Apple’s new M3 Pro might come with an unexpected downgrade

There’s no doubt that the introduction of the new M3 chips was the main event at Apple’s Scary Fast Show. Still, it seems possible that the M3 Pro might have something really important shield Compared to Apple Silicon chips that came before it.

Apple reports that the M3 Pro chip in the 16-inch and 14-inch MacBook Pro is 40% faster than the M1 Pro in the 16-inch MacBook Pro. Still, as spotted by MacRumors, there are some situations where the latest chips actually look a little worse than their predecessors – at least on paper.

Logo for Apple's M3 chips.

For example, the M3 Pro comes with 150GBps of memory bandwidth, which is 25% less than the 200GBps found in the M1 Pro and M2 Pro. Meanwhile, one variant of the M3 Max has 300GBps memory bandwidth, while its M2 Max counterpart comes with 400GBps.

Since Apple spent much of the show comparing the M3 chips to the M1 series, it’s hard to really know how much of a difference there will be in performance compared to the M2 chips. It’s possible that Apple’s comparisons show less of a jump in performance than the M2 expected, or that improvements elsewhere make these downgrades less relevant.

Awaiting real-world testing

Two MacBook Pros posed together in front of a black background.

Lower memory bandwidth isn’t the only way the M3 Pro has changed from before. Apple has changed the core configuration so that the M3 Pro with a 12-core CPU comes with six performance cores and six efficiency cores. However, the 12-core M2 Pro has eight performance cores and four efficiency cores.

There is one more thing to consider. Each M3-series chip comes with a 16-core Neural Engine, just like the A17 Pro in the latest iPhones. However, while the A17 Pro’s Neural Engine can do 35 TOPS (trillion operations per second), the M3 maxes out at 18 TOPS.

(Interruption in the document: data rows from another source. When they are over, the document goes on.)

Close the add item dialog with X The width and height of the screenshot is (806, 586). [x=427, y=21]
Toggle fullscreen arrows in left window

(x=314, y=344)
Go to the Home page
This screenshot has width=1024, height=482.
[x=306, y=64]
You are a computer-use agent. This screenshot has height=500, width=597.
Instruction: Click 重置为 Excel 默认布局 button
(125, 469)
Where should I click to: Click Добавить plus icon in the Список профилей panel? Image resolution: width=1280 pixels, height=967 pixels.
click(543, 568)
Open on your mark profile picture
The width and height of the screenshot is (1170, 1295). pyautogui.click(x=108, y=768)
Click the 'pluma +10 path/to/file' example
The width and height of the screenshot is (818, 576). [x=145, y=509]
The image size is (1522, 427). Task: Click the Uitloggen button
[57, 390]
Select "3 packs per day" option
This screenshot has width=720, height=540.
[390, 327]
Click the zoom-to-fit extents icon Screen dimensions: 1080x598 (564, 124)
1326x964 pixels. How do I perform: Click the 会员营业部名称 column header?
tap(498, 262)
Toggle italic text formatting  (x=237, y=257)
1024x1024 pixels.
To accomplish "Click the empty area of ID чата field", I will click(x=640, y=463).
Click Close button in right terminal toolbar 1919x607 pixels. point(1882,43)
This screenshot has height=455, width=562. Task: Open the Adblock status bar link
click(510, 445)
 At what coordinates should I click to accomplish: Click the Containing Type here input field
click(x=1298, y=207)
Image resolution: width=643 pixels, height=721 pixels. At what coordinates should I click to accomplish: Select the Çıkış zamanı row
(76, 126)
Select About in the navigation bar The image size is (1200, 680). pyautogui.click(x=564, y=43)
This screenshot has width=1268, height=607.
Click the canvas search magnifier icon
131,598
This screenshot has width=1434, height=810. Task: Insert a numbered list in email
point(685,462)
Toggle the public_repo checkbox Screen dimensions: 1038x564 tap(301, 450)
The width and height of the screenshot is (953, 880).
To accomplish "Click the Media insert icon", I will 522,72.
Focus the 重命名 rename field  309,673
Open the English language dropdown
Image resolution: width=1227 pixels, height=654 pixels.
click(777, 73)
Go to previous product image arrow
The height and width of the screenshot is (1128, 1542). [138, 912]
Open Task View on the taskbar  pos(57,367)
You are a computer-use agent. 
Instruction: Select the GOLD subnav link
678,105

It’s unclear whether any of this will actually be a problem. It could be that the performance cores in the M3 Pro are more powerful than those in the M2 Pro, so Apple doesn’t need to pack as many of them. Similarly, Macs may be able to delegate more processing to the GPU than an iPhone can, meaning the Neural Engine doesn’t require as much power.

Ultimately, we won’t know for sure until we get the latest MacBook Pro models to test. Until then, we’ll have to make sure the benefits from the M3 chip are as impressive as Apple has claimed.